Politics

Kellyanne Conway Is the Slipperiest Political Flack in History

TV journalists need to find a new way to handle her.

Counselor to President, Kellyanne Conway, prepares to appear on the Sunday morning show Meet The Press, from the north lawn at the White House, January 22, 2017 in Washington, DC.
Kellyanne Conway prepares to appear on the Sunday morning show Meet The Press.

Mark Wilson/Getty Images

This past Sunday on Meet the Press, Chuck Todd spent 13 minutes trying to get Trump spokeswoman Kellyanne Conway to explain “why President Trump [sent] out his press secretary to essentially litigate a provable falsehood” about Trump’s inauguration. The falsehood, delivered by Press Secretary Sean Spicer on Saturday, was that Trump had attracted “the largest audience to witness an inauguration, period.” Spicer had also dismissed photos of the crowd, claiming they “were intentionally framed” to make it look small.

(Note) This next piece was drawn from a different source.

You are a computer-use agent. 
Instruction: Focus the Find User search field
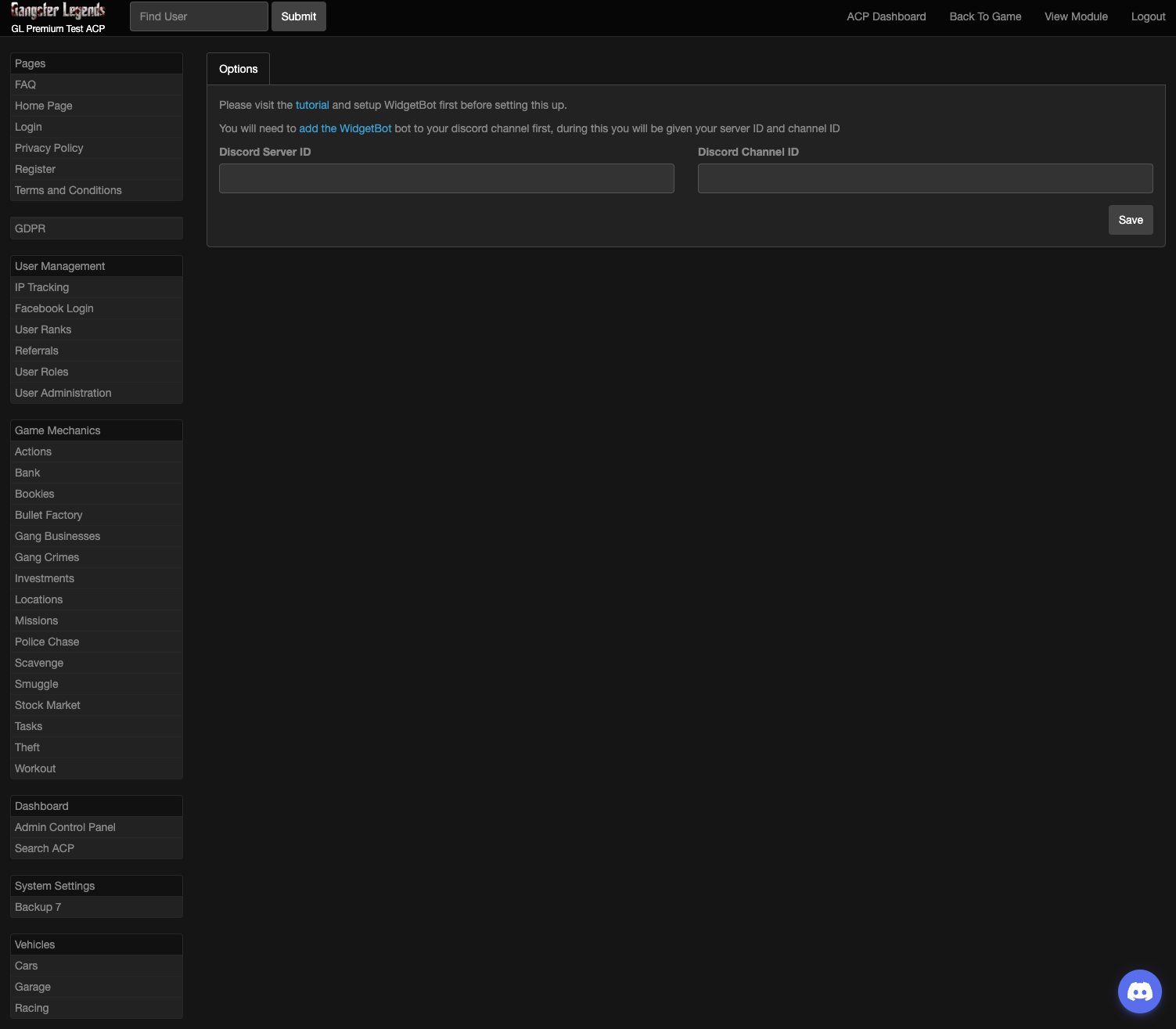click(199, 16)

Conway dodged the question. Todd repeated it. Around and around they went. Todd grew exasperated. “It undermines the credibility of the entire White House press office,” he sputtered. Conway played the victim. “Don’t be so overly dramatic about it, Chuck,” she chided. “You’re supposed to be a news person,” she told him.

This is what happens when TV journalists treat Conway like a normal Washington flack. We’ve seen it in interview after interview. She disregards evidence and the rules of rational conversation. She says the crowd was bigger than it looked, and it would have been bigger if not for the rain, and millions watched it on TV, and millions more watched it online (we have no way to measure that, but so what), and you can’t really estimate crowd size anyway, and crowd size doesn’t matter. She turns on a dime. One minute, she’s characterizing the contents of an intelligence briefing. The next, she’s insisting that Trump, unlike his critics, would never talk about such briefings because he’s “protecting our children, Chuck, by not leaking.”

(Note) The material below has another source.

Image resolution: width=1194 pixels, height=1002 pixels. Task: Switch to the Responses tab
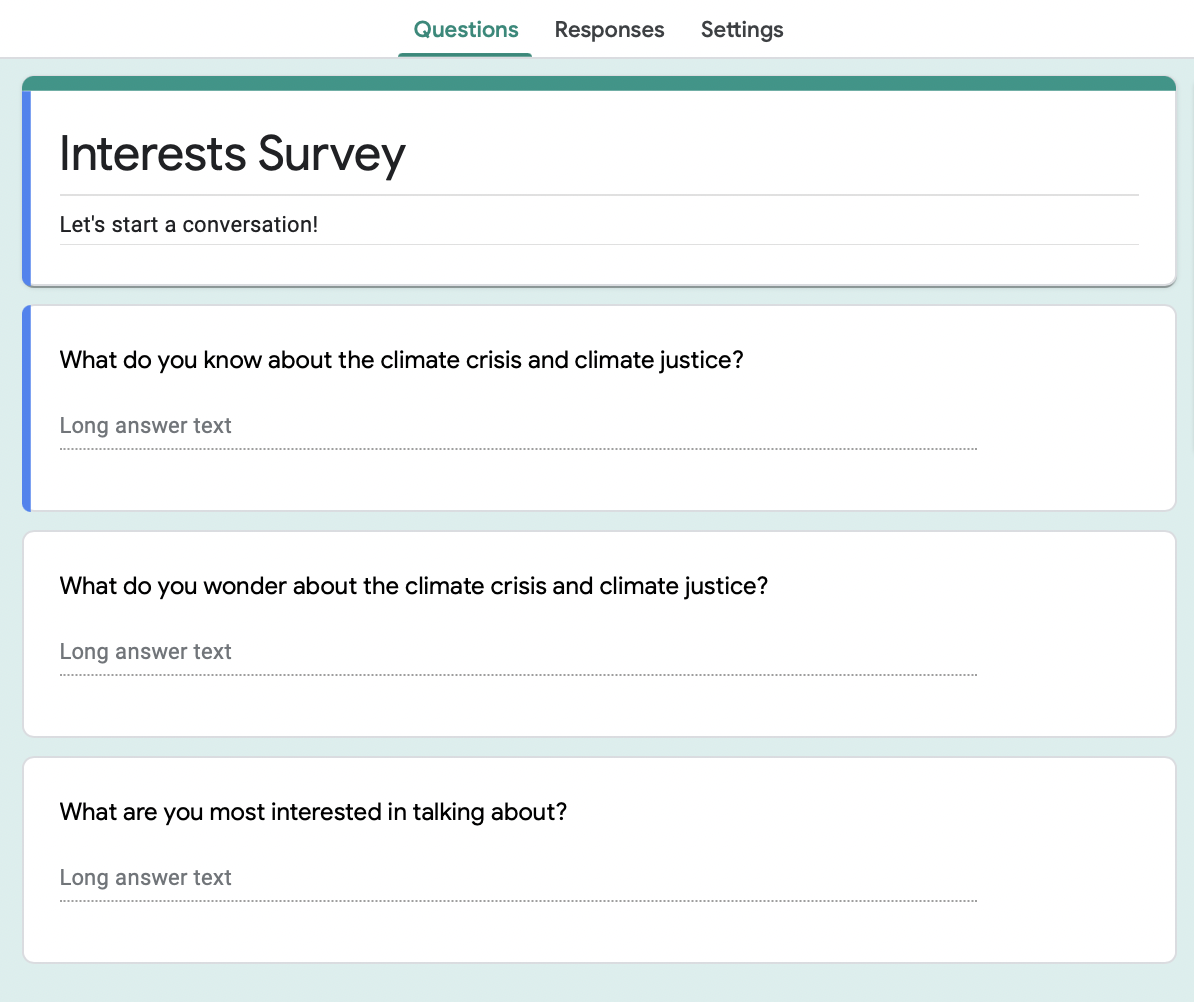[x=609, y=30]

An interview with Conway is like a game of Crazy Eights with one rule change: Every card is crazy. No matter what you say, she’ll pick a word from your question and use it to change suits. Use the word “fact,” and she’ll ask, “Chuck, do you think it’s a fact or not that millions of people have lost their plans or health insurance?”

Ask her about Russian interference in the election and she’ll reply, as in this interview with George Stephanopoulos on ABC: “A lot of people in the mainstream media interfered with our election by trying to help Hillary Clinton win.” Ask her about the intelligence on the Russian hack—“You don’t believe the intercepts?” asked CNN’s Chris Cuomo—and she’ll say, “Here’s what I don’t believe … that [this issue is] so darn important to you now.”

Tell her there’s “no evidence that there were millions of illegal votes,” (Stephanopoulos again) and she’ll fire back, “There’s also no evidence that a recount is going to change the results in Wisconsin, Michigan, and Pennsylvania.” You’ll never win this game because you’ll have to use words. She’ll pick the one she likes and throw out the rest.

This drives journalists nuts. They feel a duty to rebut lies, and in the age of “John Oliver Destroys Something” headlines, there’s an appetite among liberal viewers for plucky correspondents eviscerating right-wing ideologues on-air. We’ve now seen one host after another—Todd, Cuomo, Anderson Cooper—lose his cool or waste a long interview trying to make Conway acknowledge elementary facts.

Of course, presidential flacks have always tried to stretch or shade the truth during on-air interviews. In his first briefings as press secretary to President George W. Bush, Ari Fleischer juggled contrary rationales for tax cuts, that the government could afford them or that a weak economy needed them, using whichever argument seemed to fit the evidence presented. In his first briefings as press secretary to President Obama, Robert Gibbs used the term “financial stability package” to mask the stench of corporate bailouts. Reporters understood that no matter what they asked, Fleischer would defend tax cuts and Gibbs would defend bailouts. But the president’s spokesman would generally try to reconcile the president’s agenda with the facts. And if he couldn’t, he would at least clarify the agenda.

Conway brings none of that. She alters unwelcome questions, disregards the facts presented to her, and clarifies nothing. In part, that’s because Trump has no organized agenda. All he has is ego. So that’s what she fights for. She’s not there to persuade a skittish Republican senator to repeal the Affordable Care Act. She’s there to defend and avenge one man’s wounded pride.

It’s a waste of time to ask Conway about Trump’s strategy or to challenge her about right and wrong. She’ll just leave your head spinning. Instead, interviewers should stick to simple factual queries: “Do you have proof that this was the largest audience to witness an inauguration?” “Do you dispute that these two photos were taken at the same time of day?” “Doesn’t the date on the press release show that this investment was announced before the election?” “Do you have an Obamacare replacement plan that you can share with us today?” Any answer besides “yes” or “no” should probably be met with “Let’s move on.” There’s no point in getting apoplectic at Conway. She’s never going to break. If you think the only way to beat these people is to make them admit their lies, you’re the one who will lose.